Posted at 9:55 AM on September 8, 2006
by Tom Scheck
A source told me that Congressman Peter Hoekstra (R-Michigan) will be in the Twin Cities this weekend to hold a fundraiser for GOP Congressman Gil Gutknecht. DFL challenger Tim Walz is mounting a serious campaign against Gutknecht in the district that stretches across the bottom part of the state. NPR has an interesting profile on Hoekstra here.
Posted at 10:44 AM on September 8, 2006
by Bob Collins
Chris Cizilla (The Fix) at the Washington Posts has something disguised as insight on Minnesota politics today.
15. Minnesota: We hear that Pawlenty's numbers have cratered of late. Democrats will pick their nominee on Tuesday, with state Attorney General Mike Hatch the strong frontrunner. A recent USA Today/Gallup poll showed Hatch ahead of Pawlenty by one point among those most likely to vote. Pawlenty's slippage, coupled with Hennepin County Attorney Amy Klobuchar's (D) comfortable lead in the Senate race, makes us think something is happening
Really? Something is happening? Want to let us in on what you think it is? Or does the future remain to be seen?
Posted at 12:41 PM on September 8, 2006
by Tom Scheck
My father's birthday leads the digest. Happy Birthday, pops!
Primary day is on Tuesday and some candidates are busy with their get out the vote efforts. There are several stories on the DFL contest in Minnesota's Fifth Congressional District. MPR, the Star Tribune, KARE-11 and the Washington Times all have stories on the race to replace retiring Congressman Martin Sabo.
Andrew Borene, the young up and comer who DFLers thought could upset GOP state Senator Geoff Michel, is dropping out of the race and will seek alcohol treatment. The Star Tribune and KARE-11 have stories.
The Washington Post's "The Fix" says the race for governor is heating up in Minnesota but doesn't say why.
Stateline.org has a story saying incumbent governors, like GOP Governor Tim Pawlenty, should worry this year.
WCCO's Pat Kessler has a story on the controversy regarding Pawlenty's ad.
Hatch's DFL opponent, Becky Lourey received some endorsements from northern Minnesota DFLers. .
Congressional Quarterly has a profile of the gubernatorial primary.
CQ Politics also says the candidates for U.S. Senate want to lock up the seat for a long time.
Republican Senator Norm Coleman has been named has been appointed a delegate to the United Nations.
The Rochester Post Bulletin examines the moving violation DFLer Tim Walz received in 1995. Walz is challenging GOP incumbent Gil Gutknecht in MN's 1st Congressional District.
There are other primary contests in the legislature. MPR has two stories. One looks at GOP Rep. Neil Peterson's challenge. The other focuses on GOP Rep. Mark Buesgens. The Duluth News Tribune focuses on the race to replace DFL Rep. Irv Anderson.
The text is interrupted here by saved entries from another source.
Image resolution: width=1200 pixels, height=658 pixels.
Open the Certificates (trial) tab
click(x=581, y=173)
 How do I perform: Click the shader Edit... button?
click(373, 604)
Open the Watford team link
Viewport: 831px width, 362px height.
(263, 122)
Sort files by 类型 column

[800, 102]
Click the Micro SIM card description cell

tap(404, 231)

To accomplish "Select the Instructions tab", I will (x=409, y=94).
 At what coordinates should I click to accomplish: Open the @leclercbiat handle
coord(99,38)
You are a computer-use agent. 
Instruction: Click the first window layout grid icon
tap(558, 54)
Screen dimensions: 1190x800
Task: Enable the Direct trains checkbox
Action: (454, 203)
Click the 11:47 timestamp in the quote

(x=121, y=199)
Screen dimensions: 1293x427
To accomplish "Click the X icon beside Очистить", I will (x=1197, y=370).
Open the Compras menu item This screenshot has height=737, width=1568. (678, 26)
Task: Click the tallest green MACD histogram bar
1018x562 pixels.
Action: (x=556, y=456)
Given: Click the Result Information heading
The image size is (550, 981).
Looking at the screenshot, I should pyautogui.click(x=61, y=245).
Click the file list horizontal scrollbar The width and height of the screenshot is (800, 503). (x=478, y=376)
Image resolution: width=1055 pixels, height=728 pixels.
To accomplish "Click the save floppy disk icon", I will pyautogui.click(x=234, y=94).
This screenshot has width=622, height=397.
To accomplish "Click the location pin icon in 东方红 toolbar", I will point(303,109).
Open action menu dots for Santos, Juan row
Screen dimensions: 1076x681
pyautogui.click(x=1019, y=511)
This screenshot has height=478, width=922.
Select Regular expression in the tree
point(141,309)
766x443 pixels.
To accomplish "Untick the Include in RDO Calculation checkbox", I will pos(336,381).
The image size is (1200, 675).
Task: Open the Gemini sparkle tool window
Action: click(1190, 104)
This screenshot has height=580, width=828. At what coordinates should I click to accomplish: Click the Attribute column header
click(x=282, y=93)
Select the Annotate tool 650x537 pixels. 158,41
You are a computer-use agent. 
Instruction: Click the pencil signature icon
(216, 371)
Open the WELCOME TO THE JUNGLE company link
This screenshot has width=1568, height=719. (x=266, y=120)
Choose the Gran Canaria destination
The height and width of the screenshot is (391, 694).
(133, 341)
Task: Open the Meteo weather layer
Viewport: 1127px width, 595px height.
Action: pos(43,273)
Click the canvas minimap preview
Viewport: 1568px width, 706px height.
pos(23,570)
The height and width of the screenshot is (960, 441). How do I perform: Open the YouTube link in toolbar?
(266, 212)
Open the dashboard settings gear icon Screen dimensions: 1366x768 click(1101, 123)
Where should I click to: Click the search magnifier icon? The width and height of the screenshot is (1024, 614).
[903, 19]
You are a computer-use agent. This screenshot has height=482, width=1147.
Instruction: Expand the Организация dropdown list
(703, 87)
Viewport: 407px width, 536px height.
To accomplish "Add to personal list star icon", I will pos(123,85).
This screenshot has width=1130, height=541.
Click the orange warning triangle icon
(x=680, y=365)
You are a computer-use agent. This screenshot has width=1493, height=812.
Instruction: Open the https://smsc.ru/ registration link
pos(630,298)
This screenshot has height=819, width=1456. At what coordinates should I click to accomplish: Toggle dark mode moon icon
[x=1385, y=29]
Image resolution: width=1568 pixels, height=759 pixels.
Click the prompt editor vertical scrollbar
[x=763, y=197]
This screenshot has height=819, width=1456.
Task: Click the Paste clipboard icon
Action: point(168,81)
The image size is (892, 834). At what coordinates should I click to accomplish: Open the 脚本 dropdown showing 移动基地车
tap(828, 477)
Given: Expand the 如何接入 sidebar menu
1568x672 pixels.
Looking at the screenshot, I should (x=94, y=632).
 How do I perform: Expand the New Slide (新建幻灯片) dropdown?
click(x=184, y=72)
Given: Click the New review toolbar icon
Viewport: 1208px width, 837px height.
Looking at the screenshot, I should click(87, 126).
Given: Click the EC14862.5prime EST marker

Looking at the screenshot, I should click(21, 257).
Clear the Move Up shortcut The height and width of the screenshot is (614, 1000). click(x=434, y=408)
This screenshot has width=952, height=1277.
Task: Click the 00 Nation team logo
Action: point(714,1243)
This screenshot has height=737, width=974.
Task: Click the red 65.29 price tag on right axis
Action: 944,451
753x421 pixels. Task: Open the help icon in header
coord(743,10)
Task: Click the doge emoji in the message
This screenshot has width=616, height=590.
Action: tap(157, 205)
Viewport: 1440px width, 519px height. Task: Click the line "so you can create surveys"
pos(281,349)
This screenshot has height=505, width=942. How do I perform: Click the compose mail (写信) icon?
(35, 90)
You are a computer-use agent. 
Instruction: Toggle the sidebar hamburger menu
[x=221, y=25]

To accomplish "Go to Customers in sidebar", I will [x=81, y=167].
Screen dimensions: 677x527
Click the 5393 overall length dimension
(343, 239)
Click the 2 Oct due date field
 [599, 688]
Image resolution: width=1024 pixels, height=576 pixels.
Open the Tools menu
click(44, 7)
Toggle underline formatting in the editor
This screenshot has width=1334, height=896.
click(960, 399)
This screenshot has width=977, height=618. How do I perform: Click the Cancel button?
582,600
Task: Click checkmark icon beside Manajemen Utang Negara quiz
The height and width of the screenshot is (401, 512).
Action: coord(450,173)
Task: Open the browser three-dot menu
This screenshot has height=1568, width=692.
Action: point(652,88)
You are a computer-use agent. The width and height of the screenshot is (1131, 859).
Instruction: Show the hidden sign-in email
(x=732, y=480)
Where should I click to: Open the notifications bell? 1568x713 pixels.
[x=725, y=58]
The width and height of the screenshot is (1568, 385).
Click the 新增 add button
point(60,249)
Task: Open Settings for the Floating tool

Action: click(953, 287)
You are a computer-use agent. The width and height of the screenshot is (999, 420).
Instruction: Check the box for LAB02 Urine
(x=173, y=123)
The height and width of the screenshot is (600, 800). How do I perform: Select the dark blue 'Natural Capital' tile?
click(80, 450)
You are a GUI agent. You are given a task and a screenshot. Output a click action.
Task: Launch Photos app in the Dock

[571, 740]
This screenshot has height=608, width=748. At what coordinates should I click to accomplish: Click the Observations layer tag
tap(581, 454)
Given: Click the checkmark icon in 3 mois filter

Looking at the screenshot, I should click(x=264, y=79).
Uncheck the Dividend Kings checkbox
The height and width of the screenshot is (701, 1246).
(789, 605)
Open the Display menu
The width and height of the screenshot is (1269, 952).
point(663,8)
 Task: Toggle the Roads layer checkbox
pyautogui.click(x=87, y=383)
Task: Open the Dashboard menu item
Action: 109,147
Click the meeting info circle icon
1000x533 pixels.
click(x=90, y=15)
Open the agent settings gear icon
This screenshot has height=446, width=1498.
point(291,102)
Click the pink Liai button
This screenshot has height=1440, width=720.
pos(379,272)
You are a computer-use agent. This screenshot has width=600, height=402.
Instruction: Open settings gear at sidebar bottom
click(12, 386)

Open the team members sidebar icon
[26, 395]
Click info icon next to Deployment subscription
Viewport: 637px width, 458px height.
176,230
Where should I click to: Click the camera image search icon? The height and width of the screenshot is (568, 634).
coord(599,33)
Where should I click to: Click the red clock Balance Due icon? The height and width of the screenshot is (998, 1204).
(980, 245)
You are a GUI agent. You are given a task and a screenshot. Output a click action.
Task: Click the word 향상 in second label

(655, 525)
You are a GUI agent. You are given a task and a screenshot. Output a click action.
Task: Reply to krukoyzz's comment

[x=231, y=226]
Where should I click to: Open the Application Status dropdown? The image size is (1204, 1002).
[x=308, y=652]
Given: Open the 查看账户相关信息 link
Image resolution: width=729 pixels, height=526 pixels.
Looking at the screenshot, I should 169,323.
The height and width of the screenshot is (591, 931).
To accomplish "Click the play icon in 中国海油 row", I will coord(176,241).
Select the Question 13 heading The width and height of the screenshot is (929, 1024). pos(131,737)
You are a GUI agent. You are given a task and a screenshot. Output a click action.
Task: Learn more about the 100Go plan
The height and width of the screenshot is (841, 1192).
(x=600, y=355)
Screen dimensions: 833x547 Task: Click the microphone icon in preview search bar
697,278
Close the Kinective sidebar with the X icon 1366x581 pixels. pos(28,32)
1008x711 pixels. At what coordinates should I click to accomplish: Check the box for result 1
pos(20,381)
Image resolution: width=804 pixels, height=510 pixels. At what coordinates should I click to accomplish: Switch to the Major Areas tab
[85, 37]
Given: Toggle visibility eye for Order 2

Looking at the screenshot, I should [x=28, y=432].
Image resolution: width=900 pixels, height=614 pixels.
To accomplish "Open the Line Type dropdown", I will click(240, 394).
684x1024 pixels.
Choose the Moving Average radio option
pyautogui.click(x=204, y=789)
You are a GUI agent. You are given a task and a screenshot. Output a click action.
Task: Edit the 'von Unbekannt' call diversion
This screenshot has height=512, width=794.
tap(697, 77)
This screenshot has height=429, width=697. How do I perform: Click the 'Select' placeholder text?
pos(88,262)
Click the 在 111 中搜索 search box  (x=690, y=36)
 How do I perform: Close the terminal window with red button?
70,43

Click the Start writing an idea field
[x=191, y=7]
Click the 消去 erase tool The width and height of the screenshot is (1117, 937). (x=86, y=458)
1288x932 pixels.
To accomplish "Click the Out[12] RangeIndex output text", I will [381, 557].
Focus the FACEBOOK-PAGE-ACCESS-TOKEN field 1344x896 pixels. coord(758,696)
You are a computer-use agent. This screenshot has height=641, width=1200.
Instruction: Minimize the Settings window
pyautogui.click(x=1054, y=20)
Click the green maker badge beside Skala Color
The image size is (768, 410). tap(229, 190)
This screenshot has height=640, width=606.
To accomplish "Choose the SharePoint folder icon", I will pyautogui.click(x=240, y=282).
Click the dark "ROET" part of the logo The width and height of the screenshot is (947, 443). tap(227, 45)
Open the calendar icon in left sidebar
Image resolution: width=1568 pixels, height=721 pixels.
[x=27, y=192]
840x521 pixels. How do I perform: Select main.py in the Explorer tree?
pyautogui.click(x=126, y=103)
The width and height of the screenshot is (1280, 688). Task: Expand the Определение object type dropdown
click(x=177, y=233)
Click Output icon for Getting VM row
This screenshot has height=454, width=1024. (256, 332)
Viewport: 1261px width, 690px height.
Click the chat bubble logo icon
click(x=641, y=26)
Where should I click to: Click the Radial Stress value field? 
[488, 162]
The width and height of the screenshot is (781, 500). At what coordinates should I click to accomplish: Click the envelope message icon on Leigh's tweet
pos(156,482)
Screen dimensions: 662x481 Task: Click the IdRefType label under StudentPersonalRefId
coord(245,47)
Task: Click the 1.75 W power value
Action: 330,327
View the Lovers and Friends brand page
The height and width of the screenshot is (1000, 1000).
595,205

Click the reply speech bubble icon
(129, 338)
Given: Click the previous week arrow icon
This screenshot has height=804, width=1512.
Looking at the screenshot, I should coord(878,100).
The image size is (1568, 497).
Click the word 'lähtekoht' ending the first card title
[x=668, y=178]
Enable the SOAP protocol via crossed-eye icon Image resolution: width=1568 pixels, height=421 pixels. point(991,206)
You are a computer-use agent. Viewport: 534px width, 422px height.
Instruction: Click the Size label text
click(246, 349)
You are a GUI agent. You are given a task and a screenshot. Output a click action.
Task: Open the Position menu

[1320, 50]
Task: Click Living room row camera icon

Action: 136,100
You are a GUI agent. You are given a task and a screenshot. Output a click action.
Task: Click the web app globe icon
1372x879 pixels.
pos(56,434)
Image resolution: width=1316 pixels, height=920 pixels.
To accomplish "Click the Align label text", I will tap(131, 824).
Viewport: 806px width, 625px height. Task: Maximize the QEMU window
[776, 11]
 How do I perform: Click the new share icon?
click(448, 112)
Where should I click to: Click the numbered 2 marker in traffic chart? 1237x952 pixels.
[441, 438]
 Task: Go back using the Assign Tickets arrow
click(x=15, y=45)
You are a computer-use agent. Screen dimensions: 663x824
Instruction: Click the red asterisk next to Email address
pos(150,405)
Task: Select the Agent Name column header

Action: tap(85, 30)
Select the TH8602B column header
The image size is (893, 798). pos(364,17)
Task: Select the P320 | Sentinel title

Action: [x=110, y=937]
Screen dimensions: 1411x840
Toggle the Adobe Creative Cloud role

The St. Cloud Times also focuses on DFL Senate Majority Leader Dean Johnson's primary contest.
The Brainerd Dispatch says the Minnesota Family Council and the Minnesota Citizens in Defense of Marriage have targeted GOP Senator Paul Koering with campaign mailings. Koering, who is one of two openly gay members of the Minnesota Senate, is facing a primary challenge from Kevin Goedker. Here's a glimpse of the story:
The Minnesota Family Council literature is titled the Pro-Family News and features bold headlines noting Koering's support for same-sex unions and his refusal to sign the marriage protection pledge. Headlines in the same publication note Goedker's signing of the pledge and support for the Defense of Marriage Act.
The mailing from the Minnesota Citizens in Defense of Marriage features a picture of five children with the headline "You must vote in the September 12th primary if you want to protect our kids." The headline on the other side of the mailing asks, "What could our kids be learning if Paul Koering is re-elected to office?" The beginning of the text reads, "From redefining marriage to indoctrinating our children, homosexual activists are hard at work trying to force us to accept their lifestyle and silence anyone who dares to disagree. Senator Paul Koering's record shows he has failed to oppose this radical homosexual agenda."
Later in the text of the MCDM literature, it states, "Kevin Goedker is a family man who supports traditional family values."
A judge dismisses a felony charge against the mayor of Waite Park.
The Twin Cities Daily Planet says there are several union members running for office in Minnesota this year.
Finally, one of northern Minnesota's longest serving judges is retiring.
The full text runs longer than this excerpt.